DESCRIPTION OF THE TASK: Give the lines of the material verbatim, from the first line to the line with "Task: Click the >> button beside 中分類コード field", including both.

DATA TO PROCESS:
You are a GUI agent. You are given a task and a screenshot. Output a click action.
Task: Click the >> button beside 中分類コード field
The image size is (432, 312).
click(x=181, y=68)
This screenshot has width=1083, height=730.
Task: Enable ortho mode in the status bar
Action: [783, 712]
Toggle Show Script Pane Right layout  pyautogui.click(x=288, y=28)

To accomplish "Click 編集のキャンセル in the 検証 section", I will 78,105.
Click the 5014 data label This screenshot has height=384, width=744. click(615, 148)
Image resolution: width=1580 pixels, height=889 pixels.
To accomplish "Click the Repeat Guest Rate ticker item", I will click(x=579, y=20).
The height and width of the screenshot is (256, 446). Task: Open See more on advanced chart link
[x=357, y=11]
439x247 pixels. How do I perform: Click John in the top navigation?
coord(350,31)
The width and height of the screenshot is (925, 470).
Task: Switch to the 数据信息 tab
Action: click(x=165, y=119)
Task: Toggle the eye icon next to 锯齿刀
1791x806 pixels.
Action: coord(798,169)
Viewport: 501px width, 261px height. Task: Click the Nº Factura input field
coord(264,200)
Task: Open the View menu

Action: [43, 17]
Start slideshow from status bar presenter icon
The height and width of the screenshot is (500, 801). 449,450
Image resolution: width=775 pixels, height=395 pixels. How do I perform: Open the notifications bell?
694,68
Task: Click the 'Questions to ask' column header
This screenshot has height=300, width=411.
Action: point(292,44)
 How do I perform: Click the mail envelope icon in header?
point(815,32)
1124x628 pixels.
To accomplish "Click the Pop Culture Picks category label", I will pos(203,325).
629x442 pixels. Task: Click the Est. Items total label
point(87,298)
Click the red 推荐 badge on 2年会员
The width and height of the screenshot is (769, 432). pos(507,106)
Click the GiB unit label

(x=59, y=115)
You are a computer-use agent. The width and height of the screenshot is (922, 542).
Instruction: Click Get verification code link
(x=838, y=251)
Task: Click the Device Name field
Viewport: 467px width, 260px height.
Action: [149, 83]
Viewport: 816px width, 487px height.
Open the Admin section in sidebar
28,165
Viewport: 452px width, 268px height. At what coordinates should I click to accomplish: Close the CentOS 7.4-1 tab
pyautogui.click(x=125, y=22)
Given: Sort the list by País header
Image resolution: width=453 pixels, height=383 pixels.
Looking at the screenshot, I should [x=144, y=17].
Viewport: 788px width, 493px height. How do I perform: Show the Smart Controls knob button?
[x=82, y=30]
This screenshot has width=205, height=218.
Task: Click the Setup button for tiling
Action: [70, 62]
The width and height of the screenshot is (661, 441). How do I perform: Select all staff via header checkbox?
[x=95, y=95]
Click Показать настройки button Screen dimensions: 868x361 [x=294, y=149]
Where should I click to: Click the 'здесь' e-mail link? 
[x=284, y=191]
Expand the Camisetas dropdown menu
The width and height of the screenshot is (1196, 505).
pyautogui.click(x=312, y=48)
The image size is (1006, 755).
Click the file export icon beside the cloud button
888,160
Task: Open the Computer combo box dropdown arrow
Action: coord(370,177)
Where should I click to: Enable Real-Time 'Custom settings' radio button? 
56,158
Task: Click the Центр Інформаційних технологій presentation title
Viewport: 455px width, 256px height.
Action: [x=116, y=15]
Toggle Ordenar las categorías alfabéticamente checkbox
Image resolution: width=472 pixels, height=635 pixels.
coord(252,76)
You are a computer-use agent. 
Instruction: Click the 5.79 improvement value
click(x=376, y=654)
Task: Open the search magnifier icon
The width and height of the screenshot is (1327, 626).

RESPONSE AREA:
You are a GUI agent. You are given a task and a screenshot. Output a click action.
Task: Click the >> button beside 中分類コード field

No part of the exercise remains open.